The well-reasoned dissent agreed with the majority that "sections 546(e) and 101(22)(A) bar the Trustees from avoiding the payments made to shareholders via the DTC and Certificate Transfers." It disagreed, though, with the majority's interpretation of "financial institution." In its view, the "securities contract [here] makes clear that [the bank] was acting as [the debtor's] agent in connection with that contract, making it a "financial institution" under §101(22)(A). Therefore, the Payroll Transfer "payments for the Restricted Shares Transfers are properly subject to §546(e)'s safe harbor." Id. at *16.

Comments

  • The majority was sensibly concerned with the possible structuring of LBOs by artful counsel who would use a financial institution as a "mere conduit" to exploit the Code's safe harbor. It got the message of Tribune II and Merit Management.
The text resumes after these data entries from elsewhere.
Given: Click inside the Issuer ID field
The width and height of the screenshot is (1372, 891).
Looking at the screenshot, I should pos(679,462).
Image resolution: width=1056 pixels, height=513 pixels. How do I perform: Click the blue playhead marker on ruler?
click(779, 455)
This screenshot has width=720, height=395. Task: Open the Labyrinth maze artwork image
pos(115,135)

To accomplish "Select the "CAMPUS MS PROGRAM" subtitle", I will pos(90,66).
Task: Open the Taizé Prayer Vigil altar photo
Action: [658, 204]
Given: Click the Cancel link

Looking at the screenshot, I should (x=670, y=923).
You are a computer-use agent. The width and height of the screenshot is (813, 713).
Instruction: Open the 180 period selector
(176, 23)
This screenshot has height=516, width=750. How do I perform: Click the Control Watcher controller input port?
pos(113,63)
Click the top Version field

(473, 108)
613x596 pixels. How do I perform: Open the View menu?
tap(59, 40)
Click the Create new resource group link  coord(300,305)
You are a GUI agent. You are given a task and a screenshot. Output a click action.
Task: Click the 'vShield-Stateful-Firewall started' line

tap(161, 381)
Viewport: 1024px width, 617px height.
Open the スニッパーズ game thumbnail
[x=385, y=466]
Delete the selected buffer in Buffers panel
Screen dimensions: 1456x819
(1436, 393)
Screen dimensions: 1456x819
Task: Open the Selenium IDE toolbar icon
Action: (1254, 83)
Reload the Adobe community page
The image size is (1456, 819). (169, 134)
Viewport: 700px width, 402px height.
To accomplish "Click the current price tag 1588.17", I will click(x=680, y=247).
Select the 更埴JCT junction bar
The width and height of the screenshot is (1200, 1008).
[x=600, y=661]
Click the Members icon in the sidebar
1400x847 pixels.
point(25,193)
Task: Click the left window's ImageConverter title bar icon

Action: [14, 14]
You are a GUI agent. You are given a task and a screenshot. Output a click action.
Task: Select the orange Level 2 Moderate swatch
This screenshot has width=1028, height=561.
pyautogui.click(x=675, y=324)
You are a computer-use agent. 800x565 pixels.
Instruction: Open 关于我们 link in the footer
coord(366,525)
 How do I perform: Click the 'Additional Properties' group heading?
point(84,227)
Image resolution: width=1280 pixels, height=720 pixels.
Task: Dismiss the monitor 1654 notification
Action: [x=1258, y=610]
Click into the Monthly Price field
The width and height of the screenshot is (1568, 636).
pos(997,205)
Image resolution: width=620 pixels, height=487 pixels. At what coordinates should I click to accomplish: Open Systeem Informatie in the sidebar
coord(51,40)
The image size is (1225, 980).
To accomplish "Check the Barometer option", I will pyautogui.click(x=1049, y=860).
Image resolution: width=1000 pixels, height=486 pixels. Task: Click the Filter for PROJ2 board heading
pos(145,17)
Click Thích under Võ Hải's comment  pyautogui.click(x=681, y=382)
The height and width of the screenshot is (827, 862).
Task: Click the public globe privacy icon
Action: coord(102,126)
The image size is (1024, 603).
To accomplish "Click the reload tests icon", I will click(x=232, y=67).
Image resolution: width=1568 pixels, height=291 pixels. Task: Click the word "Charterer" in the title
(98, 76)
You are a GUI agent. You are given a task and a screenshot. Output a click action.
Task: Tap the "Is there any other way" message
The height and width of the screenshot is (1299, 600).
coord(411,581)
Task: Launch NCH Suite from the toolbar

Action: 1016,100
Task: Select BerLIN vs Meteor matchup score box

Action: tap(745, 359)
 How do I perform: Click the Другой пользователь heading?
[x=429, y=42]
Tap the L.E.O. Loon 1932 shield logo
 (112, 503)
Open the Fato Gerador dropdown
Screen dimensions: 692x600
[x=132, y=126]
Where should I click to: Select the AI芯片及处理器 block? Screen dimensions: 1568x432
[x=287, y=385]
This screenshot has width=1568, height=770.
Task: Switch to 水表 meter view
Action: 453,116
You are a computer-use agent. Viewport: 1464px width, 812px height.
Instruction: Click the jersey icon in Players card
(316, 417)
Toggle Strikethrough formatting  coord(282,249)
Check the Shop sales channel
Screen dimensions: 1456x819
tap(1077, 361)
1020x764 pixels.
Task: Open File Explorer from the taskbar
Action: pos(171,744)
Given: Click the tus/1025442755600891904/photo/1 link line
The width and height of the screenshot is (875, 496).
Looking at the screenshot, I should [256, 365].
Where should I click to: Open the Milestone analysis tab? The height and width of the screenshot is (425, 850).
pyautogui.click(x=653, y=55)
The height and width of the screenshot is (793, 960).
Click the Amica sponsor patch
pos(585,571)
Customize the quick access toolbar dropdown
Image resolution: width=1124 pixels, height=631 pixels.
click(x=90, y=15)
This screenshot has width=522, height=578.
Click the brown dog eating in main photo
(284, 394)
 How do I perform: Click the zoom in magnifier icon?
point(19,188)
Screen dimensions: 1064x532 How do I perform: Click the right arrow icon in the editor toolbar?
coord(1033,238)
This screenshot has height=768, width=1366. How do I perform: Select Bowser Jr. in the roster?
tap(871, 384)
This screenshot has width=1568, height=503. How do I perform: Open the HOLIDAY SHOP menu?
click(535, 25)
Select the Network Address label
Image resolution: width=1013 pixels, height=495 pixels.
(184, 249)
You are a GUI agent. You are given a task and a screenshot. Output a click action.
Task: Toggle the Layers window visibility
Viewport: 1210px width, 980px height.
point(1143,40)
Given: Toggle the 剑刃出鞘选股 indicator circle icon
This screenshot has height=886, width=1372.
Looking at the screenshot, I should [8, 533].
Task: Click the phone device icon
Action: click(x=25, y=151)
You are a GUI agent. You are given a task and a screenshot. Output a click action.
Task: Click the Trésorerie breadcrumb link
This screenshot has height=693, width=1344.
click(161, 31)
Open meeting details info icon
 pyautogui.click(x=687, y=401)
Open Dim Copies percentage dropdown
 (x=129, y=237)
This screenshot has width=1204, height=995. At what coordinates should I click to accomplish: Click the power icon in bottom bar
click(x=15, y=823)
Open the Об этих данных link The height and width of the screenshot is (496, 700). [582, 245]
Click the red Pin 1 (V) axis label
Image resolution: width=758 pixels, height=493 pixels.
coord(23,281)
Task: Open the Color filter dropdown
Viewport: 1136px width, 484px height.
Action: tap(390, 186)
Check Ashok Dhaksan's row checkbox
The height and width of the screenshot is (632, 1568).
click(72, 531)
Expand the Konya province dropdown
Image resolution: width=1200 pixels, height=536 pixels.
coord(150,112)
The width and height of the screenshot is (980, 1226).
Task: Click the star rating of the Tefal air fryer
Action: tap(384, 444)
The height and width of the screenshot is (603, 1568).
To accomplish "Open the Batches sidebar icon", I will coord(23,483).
  • Facts matter. Payments to officers, directors and other insiders will always be scrutinized by creditors, as was the case in Nine West. And the facts of the insider payments here stood out like the proverbial sore thumb. Why the insiders took their $78 million directly, unlike other shareholders, is baffling.
  • The majority opinion reflects a practical, incremental refinement of the appellate courts' broad reading of the Code's settlement safe harbor. In the end, of the roughly $1.2 billion paid by the debtor in the LBO, only $78 million was vulnerable in Nine West.